Health Diagnosis of Roadheader Based on Reference Manifold Learning and Improved K-Means

Abstract

The safe and stable operation of roadheader is of great significance to the efficient and rapid production of a coal mine. Health diagnosis based on vibration signals has been studied in bearings and motors. Complex geological conditions and bad working environment lead to the characteristics of nonlinear and time-varying vibration signals of a roadheader. In this paper, a health state analysis method based on reference manifold (RM) learning and improved K-means clustering analysis was proposed; the method was verified by using the real-time collected roadheader cutting reducer fault signal. Firstly, the comparison signal and analysis signal were extracted from the actual collected vibration data of the roadheader, and the referential analysis samples were constructed through time domain and wavelet packet energy analysis. Then, the characteristic structure of the low-dimensional space of the referential analysis samples is obtained by Locally Linear Embedding (LLE), which is a method of manifold learning. Through the improved K-means clustering analysis method, the low-dimensional structure parameters were analyzed and the clustering effect index was obtained, which was used as the health evaluation index (HEI).
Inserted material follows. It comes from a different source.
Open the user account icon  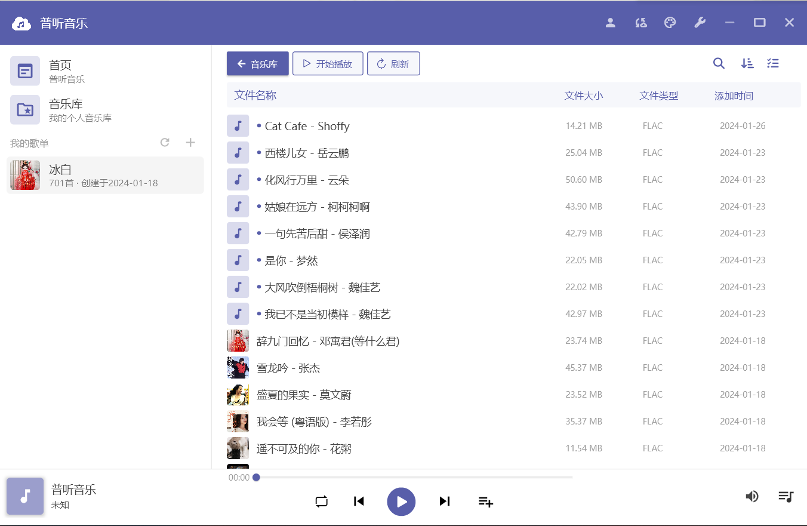pos(610,23)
Finally, the normal distribution model of the health evaluation index is established, and the confidence interval of the health evaluation index is determined, so as to realize the health state analysis of the roadheader and realize the fault warning function. Through the analysis of data of three sensors, the results show that the roadheader failed on the 15th day, which is consistent with the actual working condition. Through practical analysis, the effectiveness of the method was verified and provided a kind of fault analysis idea and method for equipment working under complex working conditions and the theoretical basis for fault type analysis.